▶ [SOURCE INFORMATION]:
»»

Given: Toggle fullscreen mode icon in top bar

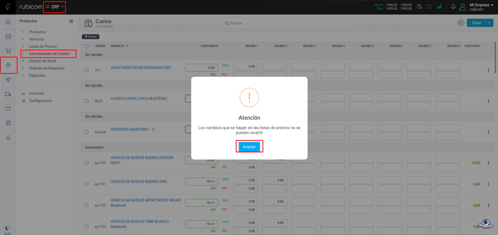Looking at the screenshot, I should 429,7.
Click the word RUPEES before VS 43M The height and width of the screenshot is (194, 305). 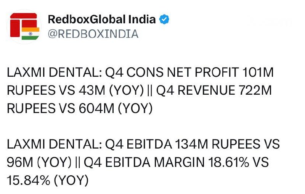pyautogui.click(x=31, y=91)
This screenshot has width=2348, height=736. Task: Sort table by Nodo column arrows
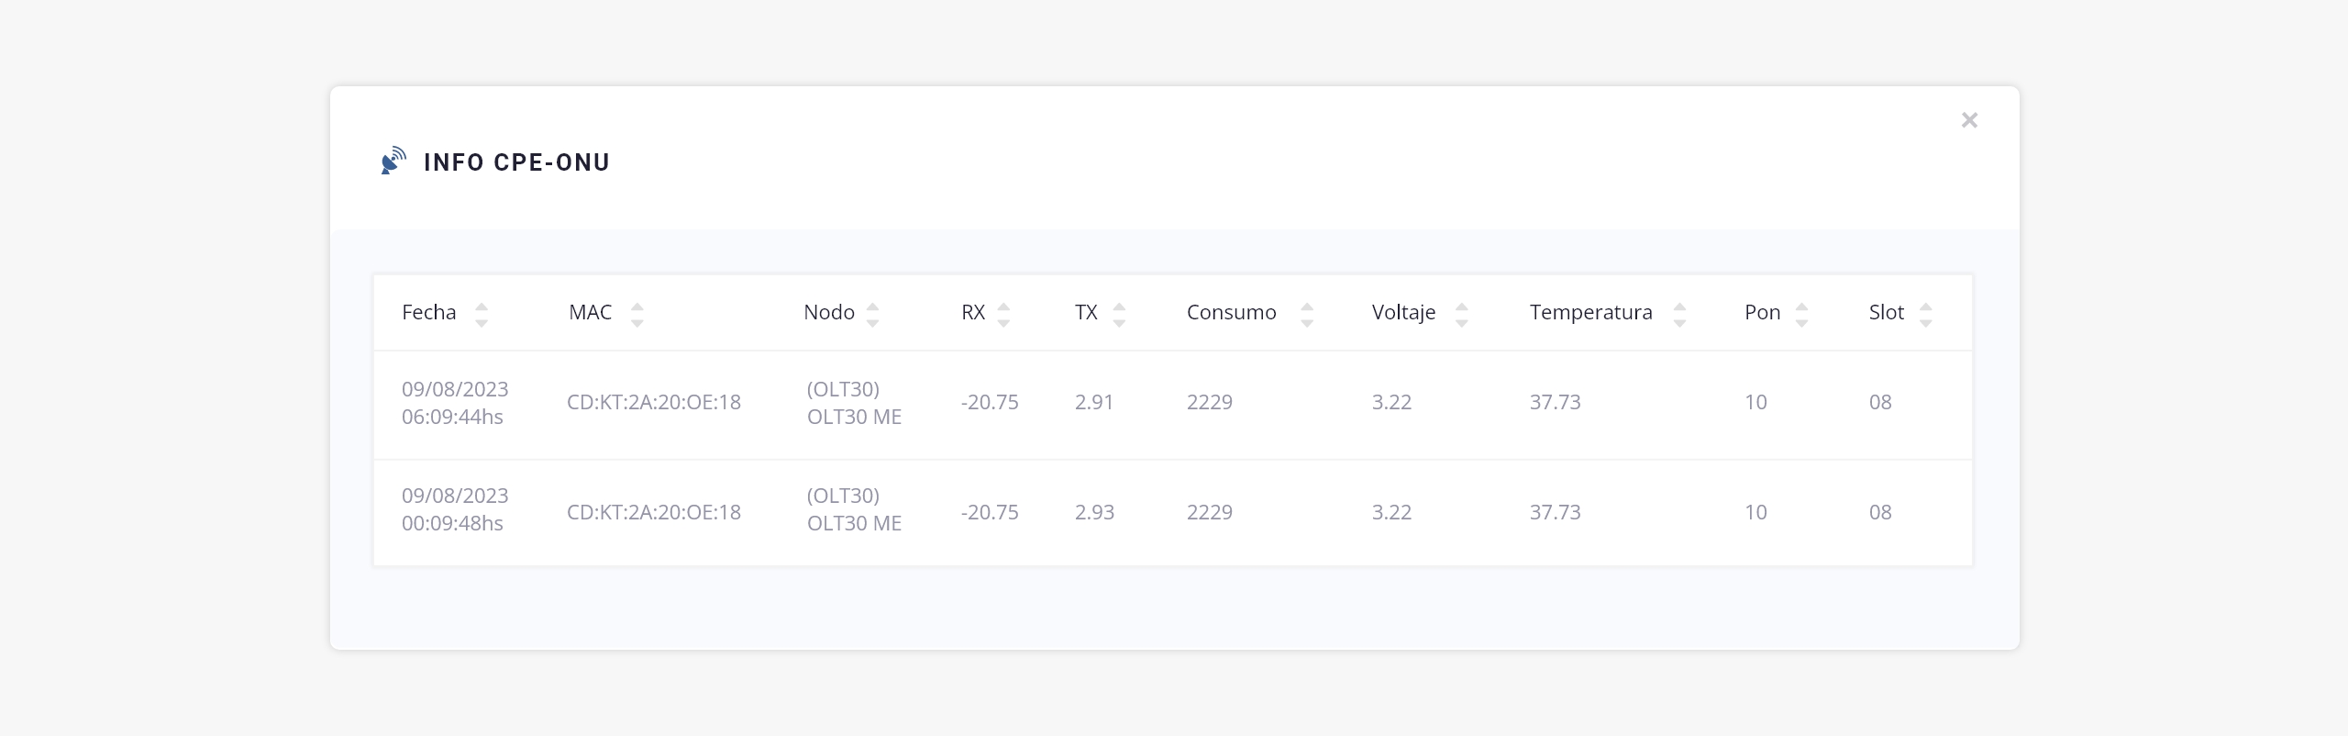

««
»»

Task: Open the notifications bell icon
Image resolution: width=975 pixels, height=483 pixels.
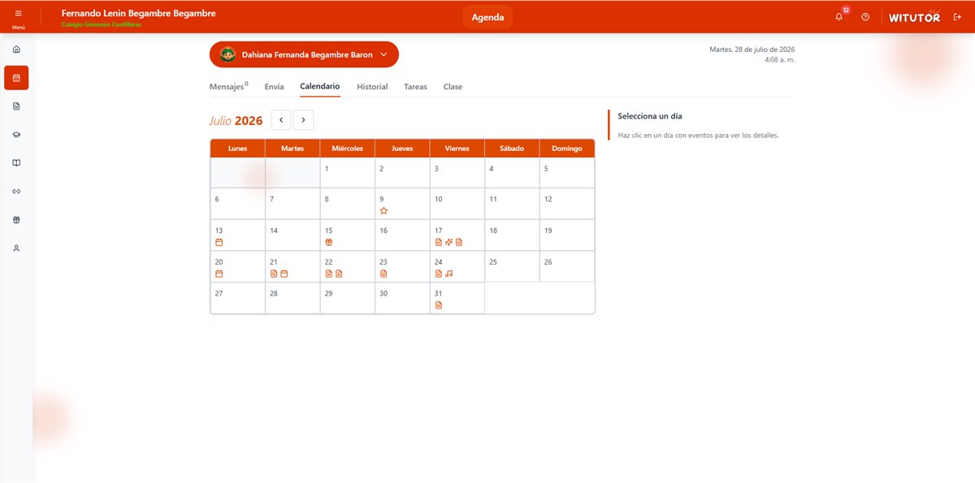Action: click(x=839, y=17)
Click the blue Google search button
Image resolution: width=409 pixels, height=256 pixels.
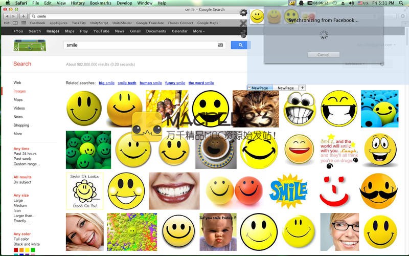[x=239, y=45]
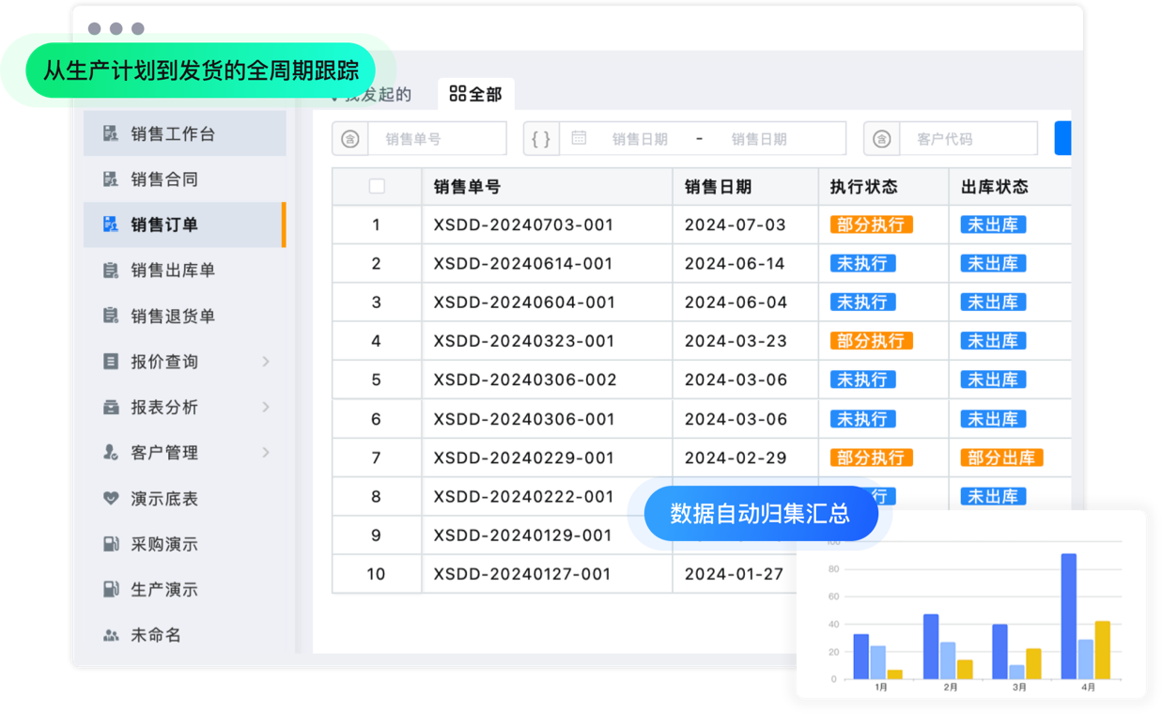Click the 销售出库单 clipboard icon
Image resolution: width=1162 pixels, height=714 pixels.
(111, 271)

««

Apply a filter for "Task" to the data above, then copy each line that matches.

This screenshot has width=2348, height=736. Task: Sort table by Nodo column arrows
Task: Open the notifications bell icon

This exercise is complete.